Friday, October 16, 2009

Mac and the Skillet Lickers- Part 3 Corn Licker Still


The famous “Corn Licker Still in Georgia” series of fourteen skits (fourteen sides; seven 78s) originally recorded between 1927 and 1930 consisted of rural humor and social commentary at its best mixed with great fiddling by Clayton McMichen, Bert Layne, Lowe Stokes, and Gid Tanner, the popular crooning of Riley Puckett, and the banjo of Fate Norris and sometimes Gid Tanner. According Clayton from Clayton McMichen Talking: "The Corn Licker Still was Bert Layne and my idea. We had a brother-in-law down there in Georgia that did actually make liquor."

According to Mac, Wilber C. "Bill" Brown, an A&R man with Columbia Records, took the idea and wrote our scripts for the band members. Another contributor was recording engineer, part-time vocalist Dan Hornsby, who appeared as Tom Sly. Frank Walker, head of the division, also had a hand in the scripts.

Corn Licker Still in Georgia became the Skillet Lickers biggest selling series, reportedly selling over a million units. Not only were the skits funny with great music but they were crafted on personal experience. Clayton McMichen and Bert Layne were two of the Skillet Lickers who actually made money from running moonshine. It must have been doubly funny to them.

According to Juanita McMichen Lynch (Clayton's daughter) it was a family operation; her uncles would make it and Clayton would help with the supplies and sell it. Bert Layne told Stephen Davis in an interview, "Me and Mac would go out there (to the still) and buy it, you know. We'd give him $4 for a gallon and we'd take it to Cartersville and sell it for $8." On one trip Clayton was forced to carry two one-gallon jugs to Cartersville under his sister's large overcoat. One jug went to a restaurant and another to the 5-and-10 cent store!

According to Juanita, "Clayton used to even sell moonshine to the policemen. But they always had to worry about revenuers." Bert Layne said one day their car, which was loaded with moonshine, slipped off the road and was stuck in the mud. A revenue officer happened by and Clayton, fearing the consequences of getting caught, lifted the car right out of the mud- by himself. Later Clayton remarked, "My boot tracks was in that clay for six months afterwards!"

Here is an example of the dialogue found on the skits:

As the routine opens, Riley Puckett is leading a few of the Skillet Lickers in an old lament called "Rye Whiskey." A sharp knock at the cabin door brings the music to an abrupt halt. " Hear, hear! We can't have all that fuss around here," protests fiddler Clayton McMichen. "If we're going to make this liquor, why, let's make it and get through with it. You go up there on the hill and bring that thumper keg down here and bring that rye paste with you."

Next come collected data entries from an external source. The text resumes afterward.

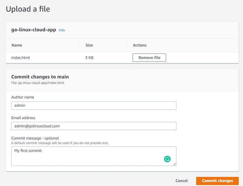243x186 pixels.
Task: Click the resize handle of commit message textarea
Action: 175,164
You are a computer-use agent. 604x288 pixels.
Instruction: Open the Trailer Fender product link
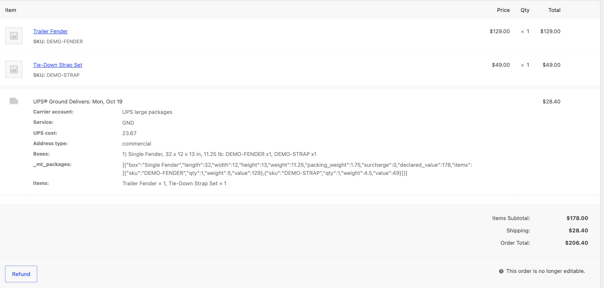coord(50,31)
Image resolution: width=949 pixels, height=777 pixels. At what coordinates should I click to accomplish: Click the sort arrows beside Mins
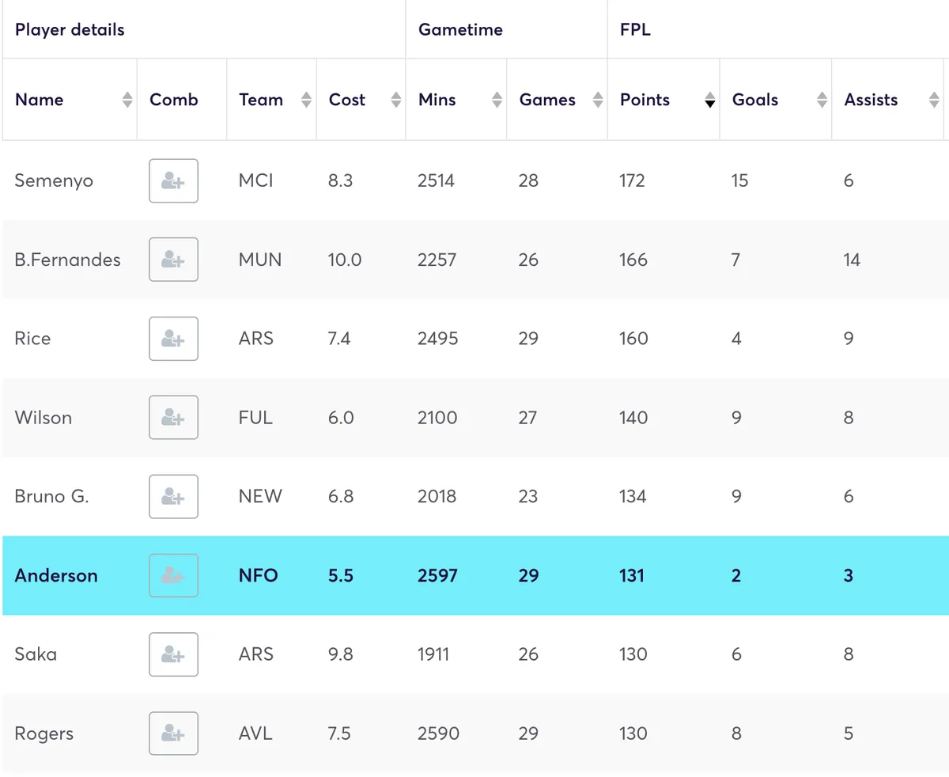click(496, 100)
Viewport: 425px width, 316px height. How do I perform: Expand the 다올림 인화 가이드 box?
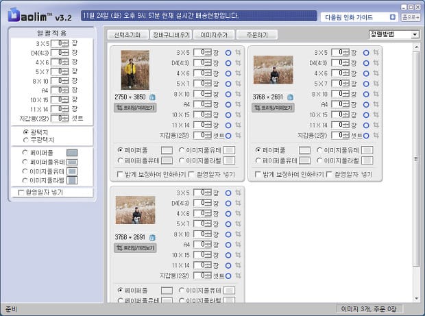pos(393,17)
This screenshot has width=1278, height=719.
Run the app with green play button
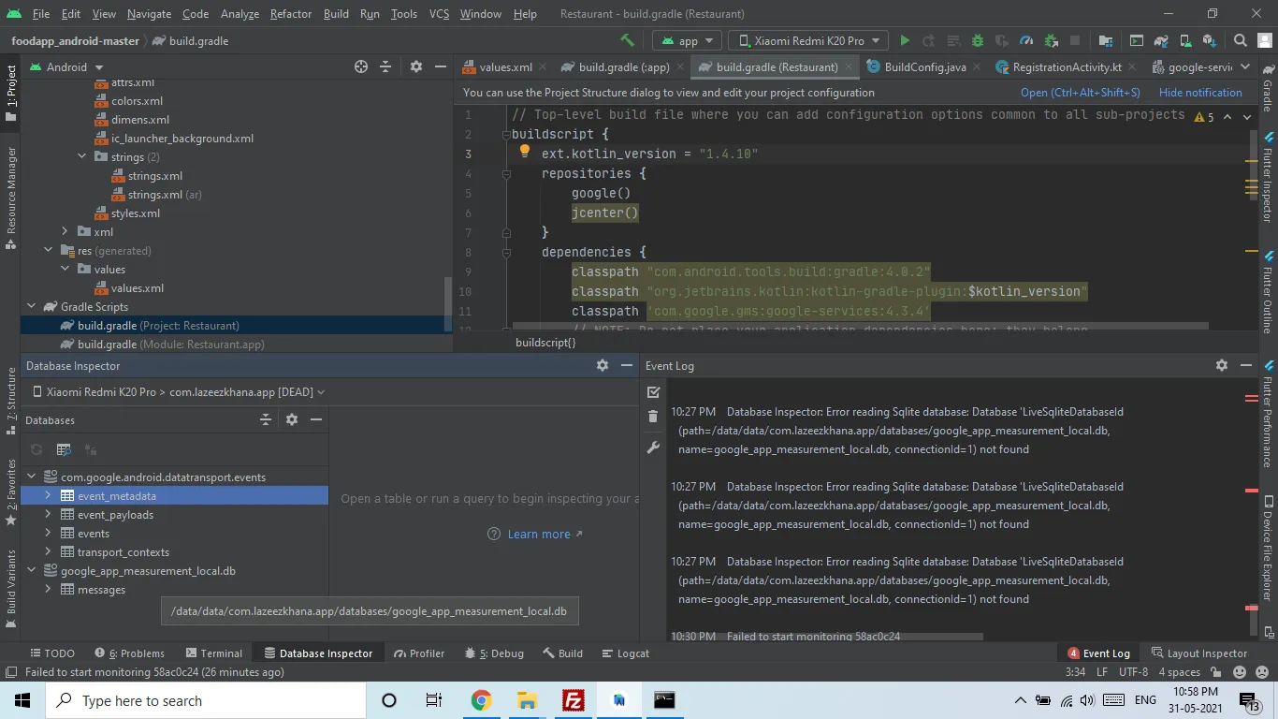pos(905,40)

After the still has been assembled, the distilling begun, a customer satisfied, and a few fiddle tunes played, the inevitable happens. "All right, you boys, stick 'em up, there, we got you covered!" a revenue officer barks. "Who's running this place?"

"I'm running it myself," McMichen answers in a slow, sly drawl. "What kind of a run you got started?" "We got about five hundred gallons done run off."

"I'm sorry," says the officer, "we'll have to bust you up and take you down to Gainesville."

But the wily McMichen is ready for him. "Well, looks like there's some way to get out of this," he says, offering the officer a taste.

Though he refuses at first, the revenuer is finally obliged to comment, "Well, that is pretty good liquor, I'll admit that! What's all these instruments doing around here?"

"All right boys, come on play him a little tune," McMichen exhorts. "Whoop it on up. It's either play or go to jail." After more product demonstrations and a rousing rendition of "Pass Around the Bottle," the officer is won over.

"Tell you what I'm going to do, Mac," he proposes, "I'm going to let you off this time if you'll give me about ten of those cans. Can you do that?"

"I'll give you a hundred if you want," McMichen replies happily.

"I want you to keep quiet from here on," the officer warns. "Good luck to you boys!" Of course, the narrow escape calls for a celebration and the band strikes up the old fiddle tune "Katie Hill."
The next time they come in contact with the law, the moonshiners aren't so lucky, and for a while they find themselves on the chain gang. Nevertheless, a public letter-writing campaign gets the popular string band paroled.

"Now you boys go home," the warden tells them, "and remember, don't make any more corn liquor."

"We're through for good," McMichen promises. Back home in the mountains, however, the musical moonshiners distill some potent economic theory. "We got about five, six hundred bushels of corn out yonder in the crib that's going to ruin if we don't do something with it, " McMichen observes.

"I don't think there's no use to try to farm no-how as long as Prohibition's in effect," banjoist Fate Norris comments.

"What's the use to try and sell corn for two dollars a bushel in the ear when you can get $20 for a can?" asks Riley Puckett.